Walau diatur dalam Undang-Undang Pidana Anak untuk lebih dianjurkan diaplikasikan dalam kasus pemidanaan pada anak, namun restorative justice juga dilakukan dalam kasus pemidanaan umum. Hal tersebut juga disarankan untuk dilakukan sesuai dengan Surat Edaran Kapolri No: SE/8/VII/2018 Tanggal 27 Juli 2018. Surat edaran tersebut dikeluarkan dengan pertimbangan bahwa restorative justice dapat menjawab perkembangan kebutuhan hukum masyarakat serta memenuhi rasa keadilan semua pihak.

Kepolisian Resor (Polres) Puncak Jaya sudah menerapkan restorative justice dalam menangani beberapa kasus pidana yang terjadi di wilayah hukum Polres Puncak Jaya. Hal tersebut dikarenakan masyarakat Puncak Jaya sering merasa tidak puas jika suatu kasus tidak diselesaikan dengan hukum adat. Penyelesaian kasus tindak pidana dengan hukum positif dirasa kurang mengakomodir keinginan masyarakat.

Maka dari itu, menyelesaikan perkara pidana dengan pendekatan restorative justice dianggap lebih cocok untuk diselesaikan di wilayah hukum Puncak Jaya. Peradilan dengan menggunakan pendekatan restorative justice yang dilakukan di wilayah hukum Polres Puncak Jaya dilakukan demi meminimalisir timbulnya masalah baru yang bisa saja terjadi akibat ketidakpuasan dari pihak-pihak yang merasa dirugikan.

 

Metode Penelitian

Penelitian ini merupakan kajian hukum normatif yang dilakukan dengan menggunakan pendekatan kualitatif dan sumber data sekunder.

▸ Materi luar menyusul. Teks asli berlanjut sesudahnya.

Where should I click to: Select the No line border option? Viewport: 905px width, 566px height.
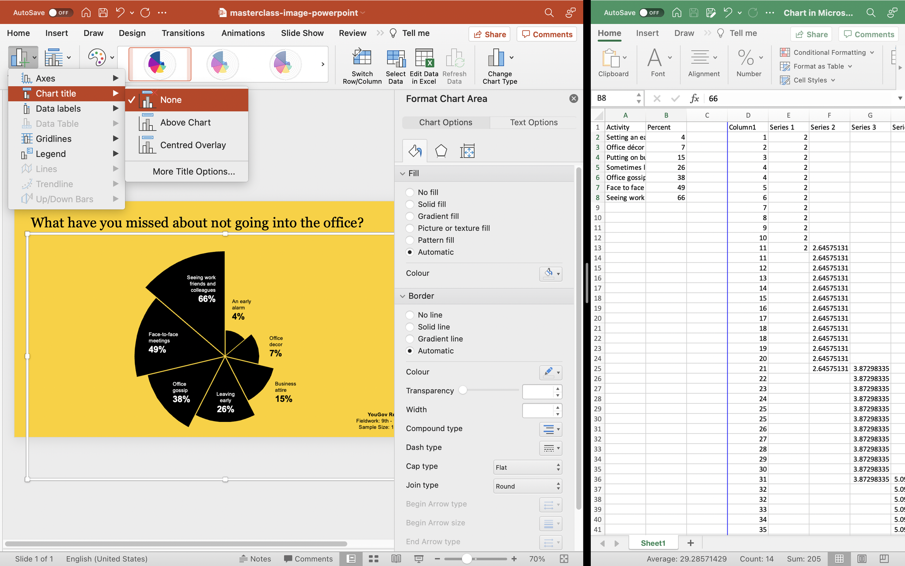pyautogui.click(x=410, y=315)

Data dikumpulkan dari sumber terpercaya berdasarkan tinjauan literatur. Dalam metode induktif, di mana penelitian dilakukan dari umum ke topik yang lebih spesifik, kesimpulan diambil dari penelitian. Strategi restorative justice dapat dianggap sebagai pilihan yang layak untuk menyelesaikan kasus pidana di Puncak Jaya. Hal ini dikarenakan, dalam beberapa keadaan, pendekatan restorative justice merupakan bentuk penyelesaian yang dapat memuaskan keinginan para pihak yang bersangkutan. Agar persoalan tersebut dapat diselesaikan sesuai dengan keinginan pihak-pihak yang bersangkutan.

 

Hasil dan Pembahasan

A.  Keberhasilan Penerapan Restorative Justice dalam Menyelesaikan Kasus Pidana di Papua

Penerapan pendekatan restorative justice sudah lama dilakukan di Polres Puncak Jaya. Bahkan sejak pertama kali Polres Puncak Jaya terbentuk di pertengahan 2008, pendekatan restorative justice adalah metode yang digunakan untuk menyelesaikan kasus tindak pidana. Hal tersebut dikarenakan masyarakat Puncak Jaya yang cenderung lebih memilih untuk menggunakan hukum adat dalam menyelesaikan kasus tindak pidana. Oleh karena itu, maka pendekatan retosrative justice dalam menyelesaikan kasus tindak pidana dianggap lebih efektif (Umam, 2016).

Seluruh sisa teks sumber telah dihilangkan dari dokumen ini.